Despite a few stereotypical descriptions (like the one below), Twain was a sharp observer and his 1896 take on India’s economy, social relationships, train journeys and swamis can ring true even today.
This is indeed India! the land of dreams and romance, of fabulous wealth and fabulous poverty, of splendor and rags, of palaces and hovels, of famine and pestilence, of genii and giants and Aladdin lamps, of tigers and elephants, the cobra and the jungle, the country of a hundred nations and a hundred tongues, of a thousand religions and two million gods, cradle of the human race, birthplace of human speech, mother of history, grandmother of legend, great-grandmother of tradition, whose yesterdays bear date with the mouldering antiquities of the rest of the nations — the one sole country under the sun that is endowed with an imperishable interest for alien prince and alien peasant, for lettered and ignorant, wise and fool, rich and poor, bond and free, the one land that all men desire to see, and having seen once, by even a glimpse, would not give that glimpse for the shows of all the rest of the globe combined.

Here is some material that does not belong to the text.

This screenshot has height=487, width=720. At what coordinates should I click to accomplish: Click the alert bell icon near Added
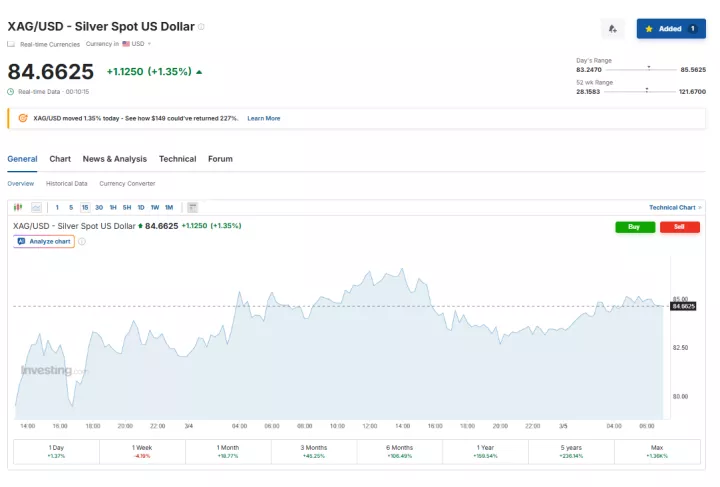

Overall, I ended up liking Twain. I now better understand why he is widely regarded as the man who inaugurated American literature and the debt the later-day masters owe him. In a moving passage, upon seeing an Indian native slapped by his master, Twain suddenly recalls a similar incident from his childhood. One can see in this the inspiration for his anti-slavery politics and his empathy for the downtrodden, which so vividly comes across in his fiction
When I was ten years old I saw a man fling a lump of iron-ore at a slaveman in anger, for merely doing something awkwardly — as if that were a crime. It bounded from the man’s skull, and the man fell and never spoke again. He was dead in an hour. I knew the man had a right to kill his slave if he wanted to, and yet it seemed a pitiful thing and somehow wrong, though why wrong I was not deep enough to explain if I had been asked to do it. Nobody in the village approved of that murder, but of course no one said much about it. It is curious — the space-annihilating power of thought. For just one second, all that goes to make the me in me was in a Missourian village, on the other side of the globe, vividly seeing again these forgotten pictures of fifty years ago, and wholly unconscious of all things but just those; and in the next second I was back in Bombay, and that kneeling native’s smitten cheek was not done tingling yet! Back to boyhood — fifty years; back to age again, another fifty; and a flight equal to the circumference of the globe-all in two seconds by the watch!